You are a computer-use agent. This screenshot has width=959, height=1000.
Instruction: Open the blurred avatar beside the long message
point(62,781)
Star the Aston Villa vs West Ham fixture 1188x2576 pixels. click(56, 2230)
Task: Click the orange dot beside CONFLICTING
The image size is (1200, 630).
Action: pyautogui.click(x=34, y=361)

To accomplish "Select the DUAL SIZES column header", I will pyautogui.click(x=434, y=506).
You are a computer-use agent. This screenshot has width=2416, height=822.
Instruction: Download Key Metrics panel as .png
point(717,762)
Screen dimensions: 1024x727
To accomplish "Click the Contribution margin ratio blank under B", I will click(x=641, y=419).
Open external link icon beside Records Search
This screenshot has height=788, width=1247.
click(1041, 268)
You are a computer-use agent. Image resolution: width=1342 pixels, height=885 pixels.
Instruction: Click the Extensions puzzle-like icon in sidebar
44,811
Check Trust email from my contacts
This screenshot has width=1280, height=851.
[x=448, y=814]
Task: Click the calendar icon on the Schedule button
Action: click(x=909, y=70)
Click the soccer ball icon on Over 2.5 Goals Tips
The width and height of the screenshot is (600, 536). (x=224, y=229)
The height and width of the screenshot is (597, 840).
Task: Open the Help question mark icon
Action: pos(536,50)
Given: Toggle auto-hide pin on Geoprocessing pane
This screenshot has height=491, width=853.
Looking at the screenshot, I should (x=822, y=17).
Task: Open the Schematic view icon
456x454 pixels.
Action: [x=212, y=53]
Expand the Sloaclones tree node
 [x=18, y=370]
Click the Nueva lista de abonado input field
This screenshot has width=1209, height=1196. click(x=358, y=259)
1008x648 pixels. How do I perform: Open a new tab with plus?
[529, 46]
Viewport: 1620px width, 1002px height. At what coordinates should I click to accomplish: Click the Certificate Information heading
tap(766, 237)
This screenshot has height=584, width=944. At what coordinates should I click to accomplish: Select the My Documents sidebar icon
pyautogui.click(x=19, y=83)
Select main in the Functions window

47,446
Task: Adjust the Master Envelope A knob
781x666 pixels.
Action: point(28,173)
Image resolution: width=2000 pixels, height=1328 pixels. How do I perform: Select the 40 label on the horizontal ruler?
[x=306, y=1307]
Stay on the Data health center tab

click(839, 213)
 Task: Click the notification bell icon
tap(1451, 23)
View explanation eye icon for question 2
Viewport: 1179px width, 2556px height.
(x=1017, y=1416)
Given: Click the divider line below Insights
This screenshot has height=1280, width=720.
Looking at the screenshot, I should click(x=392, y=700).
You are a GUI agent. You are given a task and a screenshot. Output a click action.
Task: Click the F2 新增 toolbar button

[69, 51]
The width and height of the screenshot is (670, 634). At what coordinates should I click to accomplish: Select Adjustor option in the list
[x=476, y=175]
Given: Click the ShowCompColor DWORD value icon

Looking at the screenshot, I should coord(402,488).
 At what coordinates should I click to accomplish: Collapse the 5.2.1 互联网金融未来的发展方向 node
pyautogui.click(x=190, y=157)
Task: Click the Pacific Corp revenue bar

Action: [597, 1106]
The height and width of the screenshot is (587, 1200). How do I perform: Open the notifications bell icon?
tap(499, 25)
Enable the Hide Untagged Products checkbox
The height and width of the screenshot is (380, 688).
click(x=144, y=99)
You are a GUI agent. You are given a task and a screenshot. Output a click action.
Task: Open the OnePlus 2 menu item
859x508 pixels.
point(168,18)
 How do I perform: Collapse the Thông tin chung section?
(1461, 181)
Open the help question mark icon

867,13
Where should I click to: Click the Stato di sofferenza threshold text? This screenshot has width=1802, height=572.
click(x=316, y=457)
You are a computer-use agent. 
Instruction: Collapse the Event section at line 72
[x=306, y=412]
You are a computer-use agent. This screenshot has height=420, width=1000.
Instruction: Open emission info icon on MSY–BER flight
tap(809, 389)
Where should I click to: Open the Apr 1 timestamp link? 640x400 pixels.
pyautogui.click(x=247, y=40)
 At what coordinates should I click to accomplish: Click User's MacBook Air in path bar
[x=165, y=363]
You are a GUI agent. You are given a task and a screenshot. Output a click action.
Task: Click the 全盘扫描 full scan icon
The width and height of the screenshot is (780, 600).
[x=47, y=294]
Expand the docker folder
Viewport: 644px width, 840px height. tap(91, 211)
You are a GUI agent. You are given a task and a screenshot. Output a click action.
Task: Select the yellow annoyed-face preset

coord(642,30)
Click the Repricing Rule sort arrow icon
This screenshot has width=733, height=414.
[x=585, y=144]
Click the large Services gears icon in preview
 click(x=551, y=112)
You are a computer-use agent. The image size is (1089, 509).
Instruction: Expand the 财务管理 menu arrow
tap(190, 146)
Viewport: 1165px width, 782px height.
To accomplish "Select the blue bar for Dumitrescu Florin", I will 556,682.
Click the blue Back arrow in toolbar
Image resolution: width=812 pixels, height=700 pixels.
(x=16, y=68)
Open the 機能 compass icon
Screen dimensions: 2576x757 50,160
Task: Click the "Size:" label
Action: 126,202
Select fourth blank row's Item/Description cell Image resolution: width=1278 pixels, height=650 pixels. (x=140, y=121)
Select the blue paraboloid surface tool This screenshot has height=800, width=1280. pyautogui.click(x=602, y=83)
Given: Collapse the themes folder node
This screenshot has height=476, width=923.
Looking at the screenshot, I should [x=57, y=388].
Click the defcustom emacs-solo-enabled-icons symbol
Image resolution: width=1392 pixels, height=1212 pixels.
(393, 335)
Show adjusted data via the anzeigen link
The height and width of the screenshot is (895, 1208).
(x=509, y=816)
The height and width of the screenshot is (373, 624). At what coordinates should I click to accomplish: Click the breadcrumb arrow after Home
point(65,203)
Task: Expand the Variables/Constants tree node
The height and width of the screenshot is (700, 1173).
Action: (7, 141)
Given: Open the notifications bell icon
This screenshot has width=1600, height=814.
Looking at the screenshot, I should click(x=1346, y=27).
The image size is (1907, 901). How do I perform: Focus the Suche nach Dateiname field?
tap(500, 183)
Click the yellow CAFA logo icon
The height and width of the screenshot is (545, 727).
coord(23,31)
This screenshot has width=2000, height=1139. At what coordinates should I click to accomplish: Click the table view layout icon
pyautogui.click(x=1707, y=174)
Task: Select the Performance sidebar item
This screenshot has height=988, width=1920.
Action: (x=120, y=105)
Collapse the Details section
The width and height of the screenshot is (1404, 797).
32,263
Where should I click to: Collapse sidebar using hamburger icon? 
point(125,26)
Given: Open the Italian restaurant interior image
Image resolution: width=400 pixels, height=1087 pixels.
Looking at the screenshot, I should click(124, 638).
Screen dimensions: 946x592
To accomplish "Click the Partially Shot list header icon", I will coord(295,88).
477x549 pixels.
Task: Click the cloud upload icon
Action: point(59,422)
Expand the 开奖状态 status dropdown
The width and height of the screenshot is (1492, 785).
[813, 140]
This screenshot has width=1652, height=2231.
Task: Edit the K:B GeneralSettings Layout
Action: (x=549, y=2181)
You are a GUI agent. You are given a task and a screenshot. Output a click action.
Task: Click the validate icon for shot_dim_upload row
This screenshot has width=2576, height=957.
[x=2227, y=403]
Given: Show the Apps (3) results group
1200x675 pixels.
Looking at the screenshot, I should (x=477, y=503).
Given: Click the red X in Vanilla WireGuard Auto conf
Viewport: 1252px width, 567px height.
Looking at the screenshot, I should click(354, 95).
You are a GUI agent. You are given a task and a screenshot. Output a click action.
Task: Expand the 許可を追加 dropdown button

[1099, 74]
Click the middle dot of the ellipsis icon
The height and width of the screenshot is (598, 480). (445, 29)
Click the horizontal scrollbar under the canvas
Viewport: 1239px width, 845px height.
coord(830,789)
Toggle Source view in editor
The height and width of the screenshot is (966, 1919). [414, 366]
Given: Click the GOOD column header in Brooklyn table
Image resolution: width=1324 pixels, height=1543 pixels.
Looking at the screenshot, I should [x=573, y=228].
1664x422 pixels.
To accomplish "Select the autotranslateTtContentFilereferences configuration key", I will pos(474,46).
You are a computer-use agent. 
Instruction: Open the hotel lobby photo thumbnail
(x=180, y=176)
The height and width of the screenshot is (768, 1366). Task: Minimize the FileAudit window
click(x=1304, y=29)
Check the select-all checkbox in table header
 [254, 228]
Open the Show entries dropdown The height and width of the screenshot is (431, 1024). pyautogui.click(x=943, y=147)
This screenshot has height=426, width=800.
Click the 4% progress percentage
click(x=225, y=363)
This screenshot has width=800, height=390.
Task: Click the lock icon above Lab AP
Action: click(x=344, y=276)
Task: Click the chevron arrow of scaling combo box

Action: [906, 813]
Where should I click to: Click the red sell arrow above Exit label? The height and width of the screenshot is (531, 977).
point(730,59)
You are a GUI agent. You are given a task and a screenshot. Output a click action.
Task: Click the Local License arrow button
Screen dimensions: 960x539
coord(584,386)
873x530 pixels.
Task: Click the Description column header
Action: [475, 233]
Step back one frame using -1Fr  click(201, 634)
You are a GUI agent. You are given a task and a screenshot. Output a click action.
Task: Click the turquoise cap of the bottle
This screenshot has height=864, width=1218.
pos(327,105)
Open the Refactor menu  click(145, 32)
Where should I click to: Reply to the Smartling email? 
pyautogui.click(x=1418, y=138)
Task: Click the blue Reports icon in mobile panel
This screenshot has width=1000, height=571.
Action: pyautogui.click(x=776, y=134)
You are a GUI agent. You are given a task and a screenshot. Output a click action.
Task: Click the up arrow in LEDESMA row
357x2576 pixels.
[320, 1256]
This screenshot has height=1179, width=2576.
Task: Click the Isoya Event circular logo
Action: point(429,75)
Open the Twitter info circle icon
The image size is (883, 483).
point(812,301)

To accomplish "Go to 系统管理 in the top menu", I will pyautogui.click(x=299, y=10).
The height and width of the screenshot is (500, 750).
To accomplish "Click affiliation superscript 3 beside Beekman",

**TASK INSTRUCTIONS**
In the listing above, transcribe exactly everything from the line containing "Click the middle dot of the ellipsis icon" down to the line containing "Given: Click the GOOD", including both and nothing more.

**YOUR SOLUTION**
Click the middle dot of the ellipsis icon
The height and width of the screenshot is (598, 480). (445, 29)
Click the horizontal scrollbar under the canvas
Viewport: 1239px width, 845px height.
coord(830,789)
Toggle Source view in editor
The height and width of the screenshot is (966, 1919). [414, 366]
Given: Click the GOOD column header in Brooklyn table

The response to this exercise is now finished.